ASSIGNED TASK 1
Can you output, word for word, the passage of the flu season article from "But this isn’t" to "Canadians in mid-February."?
ASSIGNED TASK 2
Could you pick up the article about flu season at Durham College and UOIT after its last sentence and continue it?

EXCERPT PROVIDED
At Durham College and UOIT, January means a new year and new semester. It also means a time where almost everyone in your 10 a.m. class is coughing, sneezing or carrying a box of tissues.
“There isn’t a day where we run clinic that we don’t see upwards of 8 to 10 people with flu-like symptoms,” says Tammy Finlayson, a Durham College health clinic nurse.
Canada is currently in the middle of flu season, which usually starts in November and ends in March. 2016 was a doozy for influenza cases. By last December, there were 692 influenza cases reported across Canada, according to the latest Flu Watch Update.
But this isn’t really new to Canadians. The past few years have been a wild ride when it comes to viruses. In 2014, Canadian hospitals were fighting enterovirus in children and staying on top of the spread of Ebola.
As well, by 2015, global health officials found that due to a flu vaccine mismatch, the shot was only 23 per cent effective against that season’s nasty H2N2 virus.
Last year, Canada saw a combination of warm winter and a better-match vaccine. But then another late round of H3N2 found its way to Canadians in mid-February.

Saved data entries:
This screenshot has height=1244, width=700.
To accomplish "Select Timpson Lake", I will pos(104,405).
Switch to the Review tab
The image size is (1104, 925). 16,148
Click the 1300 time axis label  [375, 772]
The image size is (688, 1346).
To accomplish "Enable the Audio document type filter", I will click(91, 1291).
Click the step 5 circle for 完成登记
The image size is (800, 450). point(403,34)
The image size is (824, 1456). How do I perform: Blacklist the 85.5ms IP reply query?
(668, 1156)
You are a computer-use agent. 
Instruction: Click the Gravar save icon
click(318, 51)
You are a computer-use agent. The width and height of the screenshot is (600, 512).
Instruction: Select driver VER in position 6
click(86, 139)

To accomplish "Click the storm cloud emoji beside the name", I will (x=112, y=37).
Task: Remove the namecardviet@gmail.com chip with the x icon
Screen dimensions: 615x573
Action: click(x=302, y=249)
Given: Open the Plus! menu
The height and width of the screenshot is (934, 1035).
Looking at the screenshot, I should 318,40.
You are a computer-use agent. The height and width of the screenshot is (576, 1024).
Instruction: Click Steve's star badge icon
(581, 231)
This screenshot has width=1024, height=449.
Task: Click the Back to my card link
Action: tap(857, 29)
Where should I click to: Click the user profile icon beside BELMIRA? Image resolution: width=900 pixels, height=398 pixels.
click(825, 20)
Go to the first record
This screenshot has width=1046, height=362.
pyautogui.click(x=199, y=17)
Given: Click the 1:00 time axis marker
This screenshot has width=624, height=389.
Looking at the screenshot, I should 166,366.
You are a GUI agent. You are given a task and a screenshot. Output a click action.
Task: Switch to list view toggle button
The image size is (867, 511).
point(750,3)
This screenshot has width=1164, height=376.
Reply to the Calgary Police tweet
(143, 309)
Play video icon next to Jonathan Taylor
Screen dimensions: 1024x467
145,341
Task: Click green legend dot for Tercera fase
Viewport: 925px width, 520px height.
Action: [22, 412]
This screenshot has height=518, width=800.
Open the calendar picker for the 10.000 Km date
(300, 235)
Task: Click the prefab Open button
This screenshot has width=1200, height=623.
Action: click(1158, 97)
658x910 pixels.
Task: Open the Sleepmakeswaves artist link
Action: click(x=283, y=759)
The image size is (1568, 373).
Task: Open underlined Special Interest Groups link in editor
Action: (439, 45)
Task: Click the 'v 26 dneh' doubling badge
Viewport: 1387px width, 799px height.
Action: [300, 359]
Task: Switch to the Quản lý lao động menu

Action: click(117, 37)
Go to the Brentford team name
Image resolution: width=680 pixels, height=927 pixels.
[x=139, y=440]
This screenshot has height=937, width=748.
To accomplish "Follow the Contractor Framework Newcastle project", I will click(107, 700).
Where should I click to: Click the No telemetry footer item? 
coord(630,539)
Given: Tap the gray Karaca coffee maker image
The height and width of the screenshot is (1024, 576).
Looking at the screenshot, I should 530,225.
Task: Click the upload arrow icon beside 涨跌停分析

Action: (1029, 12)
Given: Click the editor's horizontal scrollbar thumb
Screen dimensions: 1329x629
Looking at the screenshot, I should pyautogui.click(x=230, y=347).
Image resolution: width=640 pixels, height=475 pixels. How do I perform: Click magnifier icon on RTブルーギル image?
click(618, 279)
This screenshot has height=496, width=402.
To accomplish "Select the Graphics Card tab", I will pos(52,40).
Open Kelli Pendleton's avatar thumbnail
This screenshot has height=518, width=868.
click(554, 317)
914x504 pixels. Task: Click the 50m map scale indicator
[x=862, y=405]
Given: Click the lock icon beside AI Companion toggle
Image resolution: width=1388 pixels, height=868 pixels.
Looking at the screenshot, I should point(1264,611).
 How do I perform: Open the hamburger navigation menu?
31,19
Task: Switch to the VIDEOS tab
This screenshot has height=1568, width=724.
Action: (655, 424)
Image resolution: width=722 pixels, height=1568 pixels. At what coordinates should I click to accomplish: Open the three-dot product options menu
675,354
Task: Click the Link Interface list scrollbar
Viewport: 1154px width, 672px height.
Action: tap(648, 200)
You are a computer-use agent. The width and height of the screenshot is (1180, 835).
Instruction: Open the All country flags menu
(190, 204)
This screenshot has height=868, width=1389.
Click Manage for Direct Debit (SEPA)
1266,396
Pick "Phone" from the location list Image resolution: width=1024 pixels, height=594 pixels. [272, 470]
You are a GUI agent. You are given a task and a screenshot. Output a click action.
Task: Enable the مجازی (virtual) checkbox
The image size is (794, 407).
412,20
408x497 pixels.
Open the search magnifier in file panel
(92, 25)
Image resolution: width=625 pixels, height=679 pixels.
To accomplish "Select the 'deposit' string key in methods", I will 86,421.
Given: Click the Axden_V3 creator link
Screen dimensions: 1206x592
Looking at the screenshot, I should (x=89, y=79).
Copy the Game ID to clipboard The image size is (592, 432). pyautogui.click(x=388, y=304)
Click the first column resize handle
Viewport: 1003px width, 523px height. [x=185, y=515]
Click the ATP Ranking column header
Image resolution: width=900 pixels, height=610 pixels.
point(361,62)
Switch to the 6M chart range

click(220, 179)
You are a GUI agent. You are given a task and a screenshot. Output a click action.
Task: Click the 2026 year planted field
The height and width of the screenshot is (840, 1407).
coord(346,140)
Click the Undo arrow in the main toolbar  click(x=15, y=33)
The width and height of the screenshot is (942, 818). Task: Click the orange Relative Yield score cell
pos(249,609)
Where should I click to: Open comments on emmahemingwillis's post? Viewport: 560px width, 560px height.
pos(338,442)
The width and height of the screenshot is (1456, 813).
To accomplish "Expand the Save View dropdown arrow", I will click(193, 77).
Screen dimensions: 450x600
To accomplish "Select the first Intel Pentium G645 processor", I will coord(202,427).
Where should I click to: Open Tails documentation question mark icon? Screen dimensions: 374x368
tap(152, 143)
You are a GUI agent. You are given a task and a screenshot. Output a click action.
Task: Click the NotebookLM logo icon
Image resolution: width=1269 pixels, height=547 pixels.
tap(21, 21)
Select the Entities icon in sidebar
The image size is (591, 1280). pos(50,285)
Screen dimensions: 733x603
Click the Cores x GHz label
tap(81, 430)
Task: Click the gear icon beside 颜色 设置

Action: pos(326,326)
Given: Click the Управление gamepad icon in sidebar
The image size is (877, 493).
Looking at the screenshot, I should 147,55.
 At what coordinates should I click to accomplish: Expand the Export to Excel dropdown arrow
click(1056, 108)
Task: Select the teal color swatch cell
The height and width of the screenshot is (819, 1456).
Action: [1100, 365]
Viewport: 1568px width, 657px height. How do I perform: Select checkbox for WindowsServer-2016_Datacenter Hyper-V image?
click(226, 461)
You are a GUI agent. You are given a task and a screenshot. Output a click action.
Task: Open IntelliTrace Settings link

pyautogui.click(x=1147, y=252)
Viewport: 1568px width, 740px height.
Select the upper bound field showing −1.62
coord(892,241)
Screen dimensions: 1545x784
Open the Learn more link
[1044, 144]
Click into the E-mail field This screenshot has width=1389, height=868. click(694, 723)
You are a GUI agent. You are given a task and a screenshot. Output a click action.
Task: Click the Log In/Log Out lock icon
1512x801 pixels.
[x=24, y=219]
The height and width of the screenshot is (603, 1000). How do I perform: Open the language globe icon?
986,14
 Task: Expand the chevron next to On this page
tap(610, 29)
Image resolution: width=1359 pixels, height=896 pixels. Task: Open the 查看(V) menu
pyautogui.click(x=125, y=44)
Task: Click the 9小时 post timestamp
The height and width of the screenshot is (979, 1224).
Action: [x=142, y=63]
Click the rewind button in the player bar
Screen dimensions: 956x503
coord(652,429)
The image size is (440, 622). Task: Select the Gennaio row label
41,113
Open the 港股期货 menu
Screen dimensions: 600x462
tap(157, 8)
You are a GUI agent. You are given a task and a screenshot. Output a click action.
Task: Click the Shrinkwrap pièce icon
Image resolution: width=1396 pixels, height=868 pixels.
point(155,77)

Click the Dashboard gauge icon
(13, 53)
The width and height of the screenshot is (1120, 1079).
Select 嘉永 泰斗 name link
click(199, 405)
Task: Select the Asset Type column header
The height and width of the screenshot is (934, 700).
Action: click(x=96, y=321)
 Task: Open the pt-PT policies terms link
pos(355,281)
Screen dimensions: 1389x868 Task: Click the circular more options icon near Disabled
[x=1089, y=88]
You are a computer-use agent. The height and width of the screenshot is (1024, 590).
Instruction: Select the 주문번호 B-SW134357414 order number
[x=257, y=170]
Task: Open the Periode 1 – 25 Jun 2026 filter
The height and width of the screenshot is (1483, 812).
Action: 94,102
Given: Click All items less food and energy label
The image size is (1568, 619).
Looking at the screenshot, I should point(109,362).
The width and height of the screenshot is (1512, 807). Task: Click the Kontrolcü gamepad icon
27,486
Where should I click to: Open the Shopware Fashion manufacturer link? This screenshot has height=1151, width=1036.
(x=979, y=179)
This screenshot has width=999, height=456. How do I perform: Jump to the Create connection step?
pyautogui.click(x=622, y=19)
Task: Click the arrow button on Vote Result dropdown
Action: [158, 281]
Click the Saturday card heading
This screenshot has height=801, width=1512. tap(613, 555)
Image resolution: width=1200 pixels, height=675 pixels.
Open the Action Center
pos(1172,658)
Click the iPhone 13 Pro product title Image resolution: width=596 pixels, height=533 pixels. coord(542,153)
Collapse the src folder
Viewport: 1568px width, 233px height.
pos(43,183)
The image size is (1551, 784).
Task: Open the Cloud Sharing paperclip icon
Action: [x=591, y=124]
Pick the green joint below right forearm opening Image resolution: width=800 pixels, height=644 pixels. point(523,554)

ANSWER BOX 1
But this isn’t really new to Canadians. The past few years have been a wild ride when it comes to viruses. In 2014, Canadian hospitals were fighting enterovirus in children and staying on top of the spread of Ebola.
As well, by 2015, global health officials found that due to a flu vaccine mismatch, the shot was only 23 per cent effective against that season’s nasty H2N2 virus.
Last year, Canada saw a combination of warm winter and a better-match vaccine. But then another late round of H3N2 found its way to Canadians in mid-February.

ANSWER BOX 2
So what are the symptoms of the flu?
Here are signs you need to rest instead of heading to your 9 a.m. class, according to the Centers for Disease Control.
- muscle aches
- loss of appetite
Finlayson has tips for students to protect themselves.
- get your flu shot
- wash your hands
- keep a healthy diet and lifestyle
But Rebecca Gilman, a Health Canada department spokesperson, says there is really only one effective method to keep yourself healthy this season.
“Vaccination is the most effective way to prevent the flu and its complications,” Gilman says.
The flu vaccine is available to anyone six months of age and older during the fall and winter months. Most walk-in clinics and participating pharmacies in Durham Region provide the flu shot, including the Campus Health Centre.